Don't be naive, Mr. President: How the White House should respond to last night's disaster

The president may offer some nice words about working with the GOP today. Here's how to tell if he believes it

Published November 5, 2014 5:35PM (EST)

Barack Obama, Mitch McConnell                         (AP/Charles Dharapak)
Barack Obama, Mitch McConnell (AP/Charles Dharapak)

President Obama is due to give a press conference later this afternoon discussing last night's nightmarish results for the Democrats across the board. Right now, pundits are largely focused on the superficialities of nomenclature. What term will he use to describe the showing? President G. W. Bush described the 2006 Democratic wave as a "thumpin'"; Obama went with "shellacking" in 2010. What will 2014 be called? A "whooping" or a "beating" or who knows. The most apt term, for what it's worth, would be "ass-kicking." Is there any doubt that "the ass-kicking of 2014" has the appropriate air of history to it? And yet this may be a little too PG-13 for the nightly news.

Name games are fun. But once that's settled, there will be matters of great importance for the president to discuss. Mainly: How willing is he to get duped by these Republicans?

We'll hear the sort of pablum about making an effort to "work with congressional Republicans," a phrase I just laughed out loud typing. The resounding message that the GOP got from old people across the country last night is not that it wants the GOP to "work with" Obama. If Republican voters had any interest in seeing their congressional representatives find common cause with this president, they would have punished them at the polls by now.

They haven't. Mitch McConnell and John Boehner have bet that working against President Obama's "agenda" for the sake of working against it is the proper way to build Republican majorities in Congress, and it's gone swimmingly for them. These Republicans will see no need to change course now in order to "show that they can govern." Showing that they can be oppositional, and deflect all blame for the resulting dysfunction onto the presidency, has won them results.

The first six months of next year will be the president and the Republican Congress pretending to consider certain agenda items -- slashing corporate taxes, cutting free trade agreements, or something similarly Serious-sounding to wealthy Beltway pundits -- and then letting their efforts fall apart as the same old oppositional incentives reassert themselves and the presidential race gets underway.

Obama can emit whatever hazy friendship murmurs about 2015 that he wants, for the cameras. But how much of it does he buy into? We should be able to gauge it this afternoon and in the coming weeks by the administration's posture on the lame duck session.

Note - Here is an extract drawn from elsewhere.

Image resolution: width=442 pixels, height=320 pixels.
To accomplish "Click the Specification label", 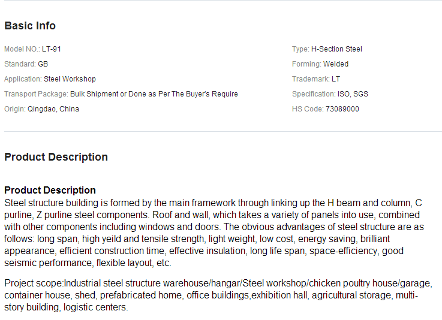I will click(314, 94).
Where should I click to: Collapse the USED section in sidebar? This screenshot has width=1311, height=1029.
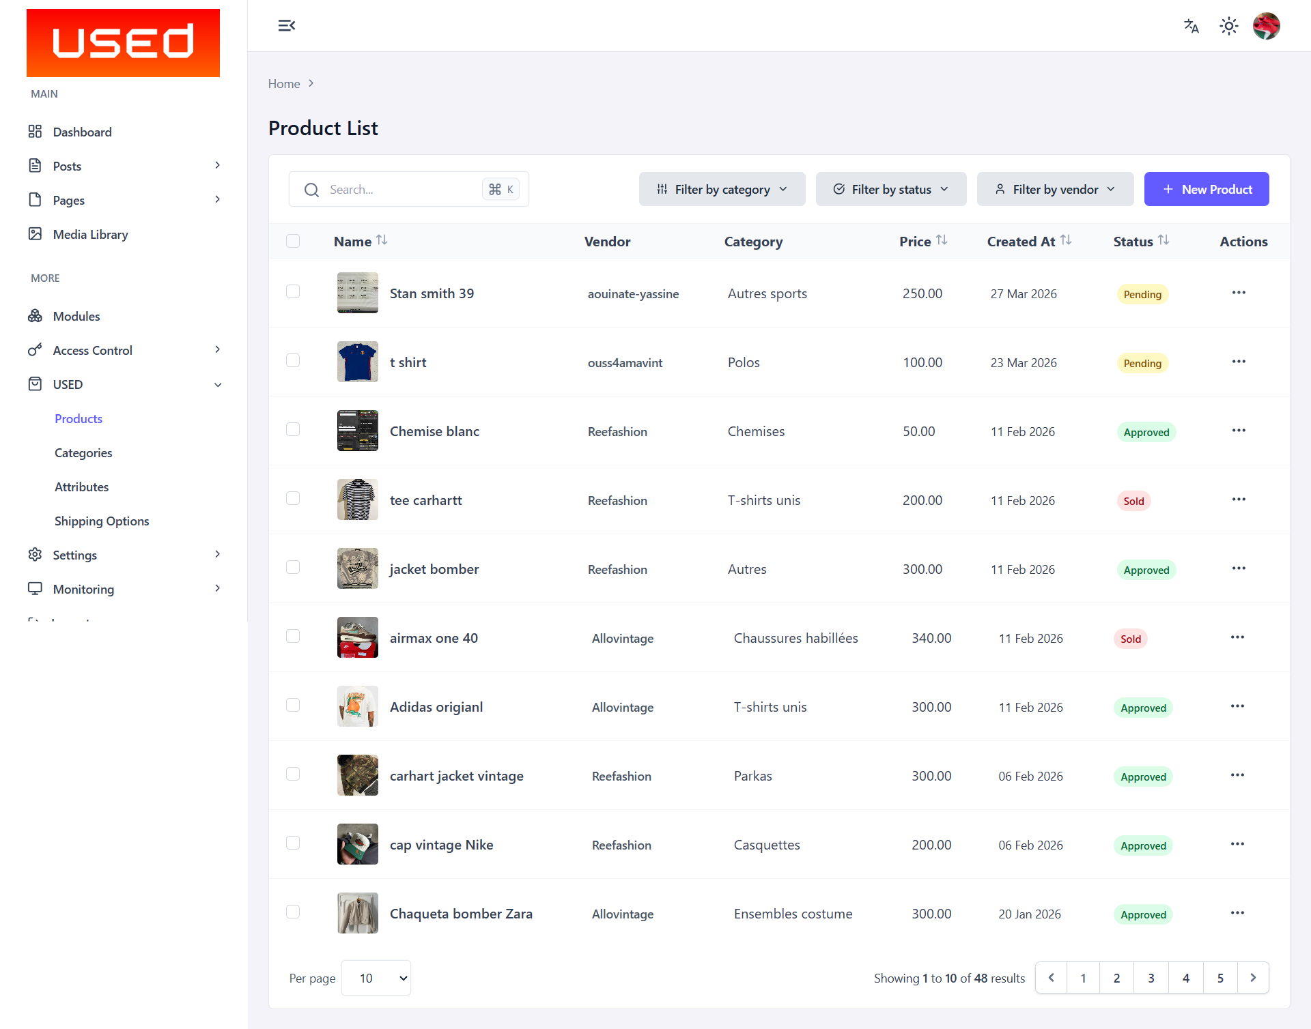(217, 384)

If the administration sees the outstretched arms of Mitch McConnell as something more than the mirage that it is, then it's going to delay, or go small, on executive action for immigration. And it won't try to push through too many confirmations before the end of the year. It will be all about not hurting Republicans' fee-fees ahead of the next Congress' brief legislative window.

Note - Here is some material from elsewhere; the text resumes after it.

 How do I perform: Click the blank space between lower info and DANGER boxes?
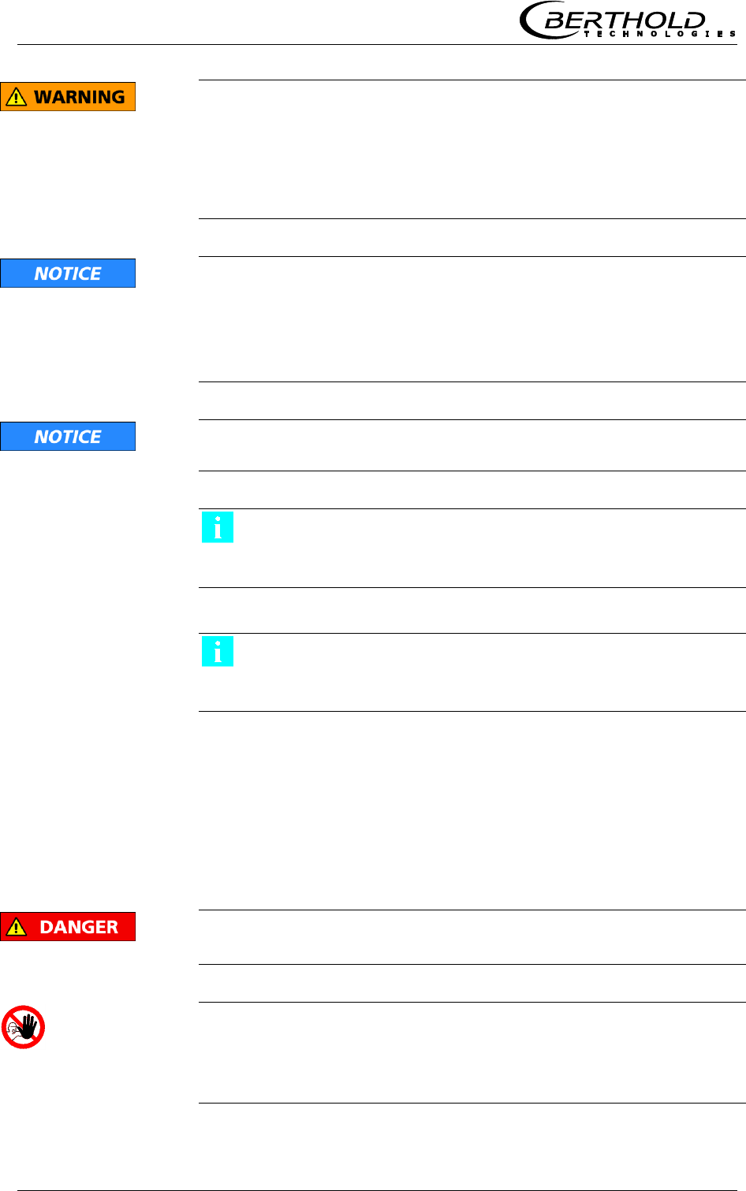coord(472,810)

But if the administration has its head screwed on right, the rest of the year will be active. President Obama and his aides will push Harry Reid to confirm whomever they need confirmed for the next two years: an attorney general replacement, a surgeon general (if anyone still cares about that), judges, ambassadors, undersecretaries of everything for every policy. They will try to get it all done before the holidays. And President Obama will keep his promise to immigration activists and take the extraordinary executive action on deportations that's expected.

President Obama has to get done whatever else he can get done with his authority and the last days of a Democratic Senate, and he's going to have to give up on the hope of adding anything else to his legislative legacy as president. Leave it to Hillary Clinton and the seven dwarves running against her to determine the future of the Democratic legislative agenda. Because the next two years are going to be a continuation of the Dark Ages in lawmaking, and there's not much use in pretending otherwise.


By Jim Newell

Jim Newell covers politics and media for Salon.